Do you see the company protection perspective?


Lack of dependents is not a valid reason to not issue a life insurance policy. One can list other family members (including parents) or even eligible charities as beneficiaries of the policy. But is that enough of a reason to buy and keep the policy? That's up to each policyowner.


Does that mean that we cannot offer life insurance for the properties of these contracts?


Comparing life insurance to other investments

The biggest issue of doing this... is implying that you'll have more money or better performance in the life insurance policy than in the retirement or investment accounts.



There are a number of advantages for cash value life insurance over these other accounts (401k, IRA, Roth IRA, 529, and taxable investments)... but the dollar-for-dollar statement values... will be higher in these accounts.

When does life insurance win? When the properties (especially tax advantages) of these contracts are more valuable to the policyowner than the provisions of the other accounts.

I've made two 24-point comparison checklists (no you can't have them) where I detail the pros and cons of life insurance to these accounts as well as life insurance to owning a home. Life insurance does win when max-funded and designed optimally... but it has the negative psychological impact that you won't have as much cash in the policy as you would elsewhere.

I've got a number of blog articles here where I discuss and dissect where these advantages really shine including retirement and educational planning. However, if you're trying to invest for a higher net worth... you won't get it with the most efficient life insurance planning that is designed for college aid maximization and retirement cash flow. Many financial advisors believe that the higher your net worth is, the greater your financial security.

I've found that where your money is, is more important than what it earns.

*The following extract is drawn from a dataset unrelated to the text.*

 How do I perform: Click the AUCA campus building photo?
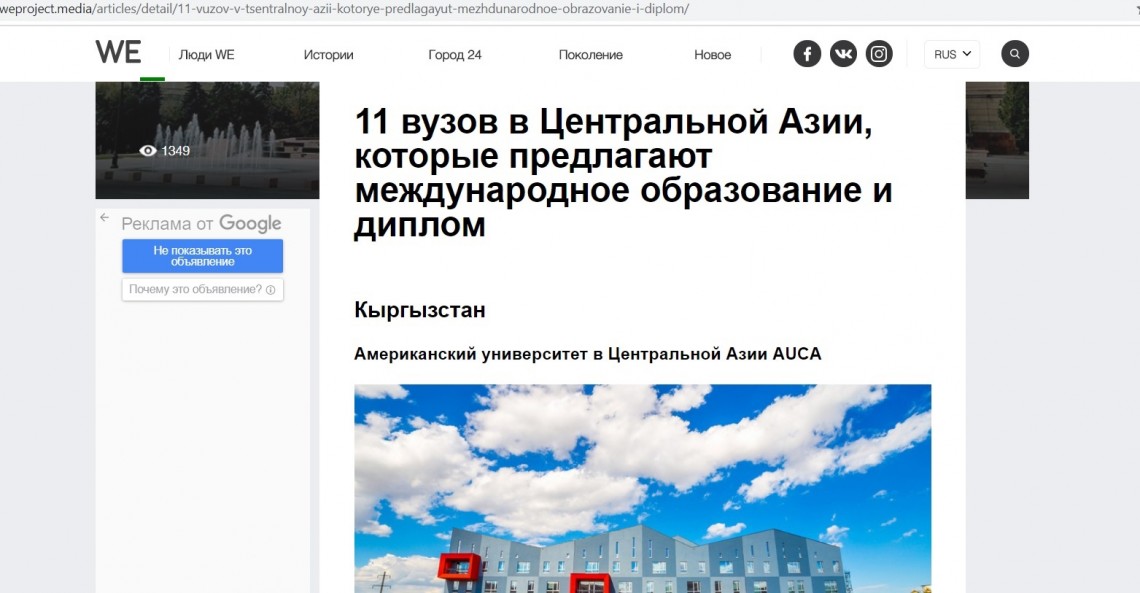click(x=642, y=488)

Years ago, I was in a private briefing with a few agents discussing Private Placement Life Insurance (a whole other kind of policy). Afterwards, I spoke with the presenter who asked me what I did in the industry.

"I help people to use life insurance to retire with cash flow off the radar screen of the IRS for income tax purposes." He asked: "What's the rate of return on those policies?"


My straight-faced, dead-pan answer: "It's negative." And I kept looking at his face to judge HIS response because *I* was perfectly fine with that. 🤣


Two ways to design a policy

There are two primary ways to design a life insurance policy:

  • Minimum premium for maximum death benefit for as long as you want that coverage guaranteed.

  • Maximum premium for minimum death benefit for efficient cash value accumulation.


Death benefit... is a secondary consideration for max-funded cash value policies.


Each company will have different ways to accomplish those objectives, but that is it.


In my opinion, agents get in trouble for insinuating and implying that someone can have more money or better performance in a life insurance policy on a dollar-for-dollar basis compared to other investments... and that's a slippery slope. I promote that having less money in your life policy can make other areas of your life far more efficient.